• EXERCISE MATERIAL
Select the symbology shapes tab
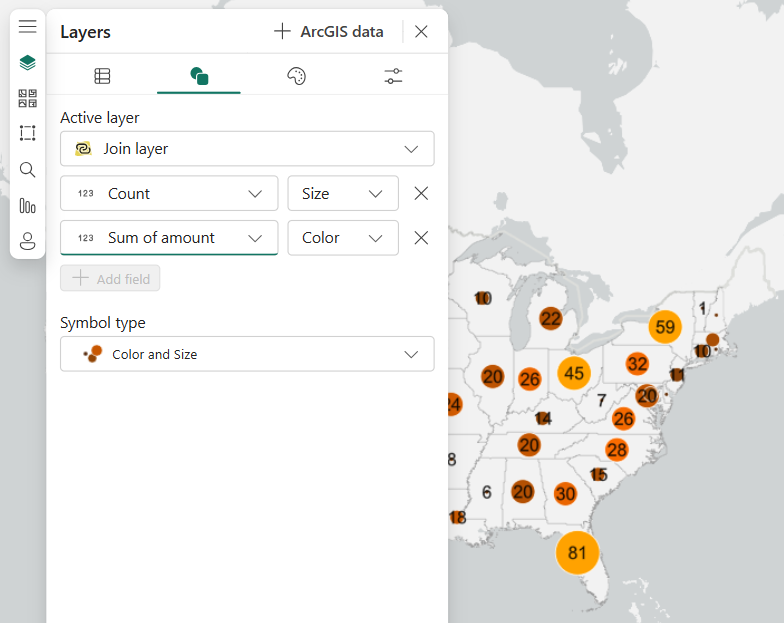[199, 76]
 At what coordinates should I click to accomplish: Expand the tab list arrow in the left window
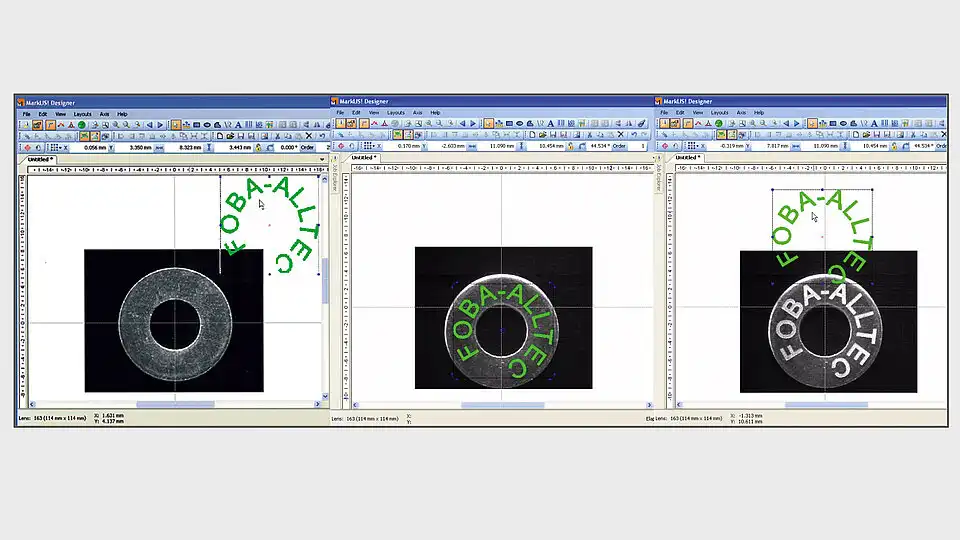tap(324, 158)
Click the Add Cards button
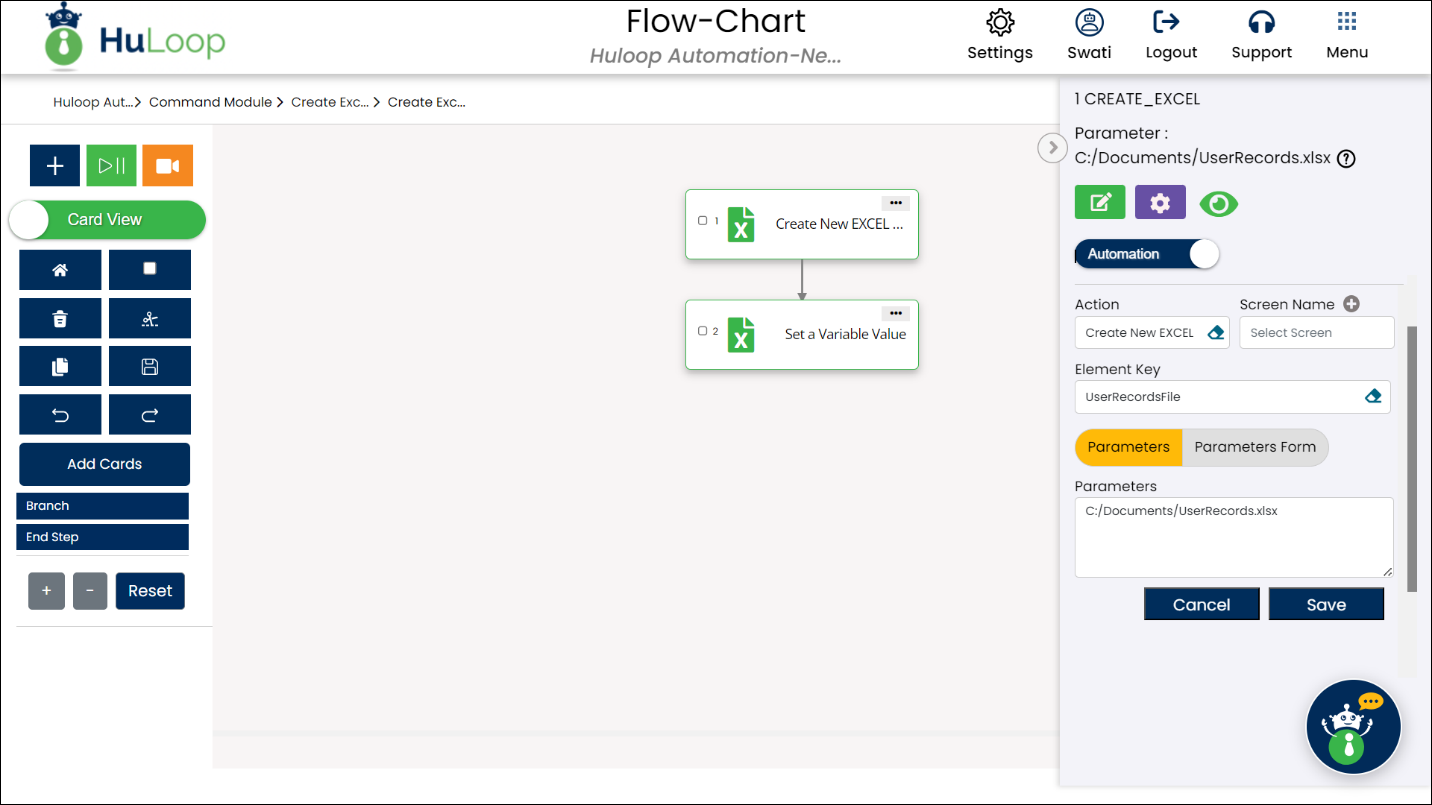The image size is (1432, 805). click(104, 464)
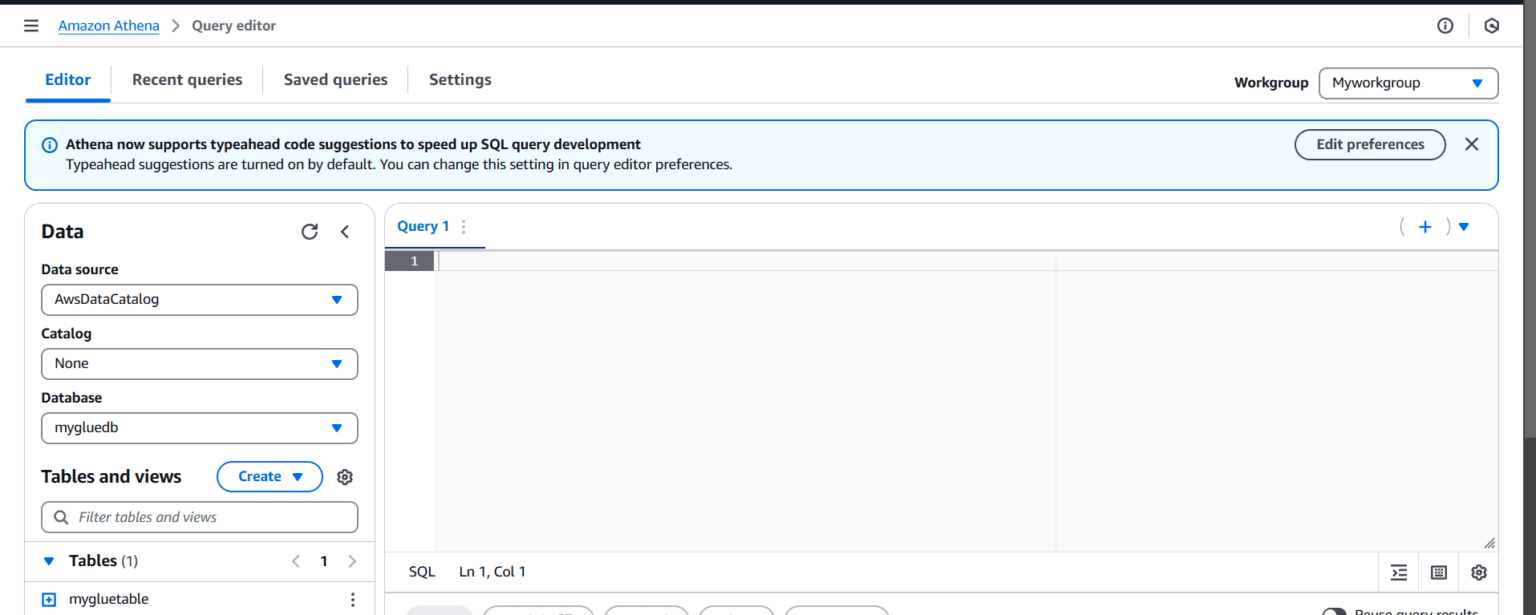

• PROMPT
If a record holds a picture, skip the picture and write out everything else exactly.

• RESPONSE BELOW
Select the symbology shapes tab
[199, 76]
 At what coordinates should I click to accomplish: Expand the tab list arrow in the left window
tap(324, 158)
Click the Add Cards button
The image size is (1432, 805). click(104, 464)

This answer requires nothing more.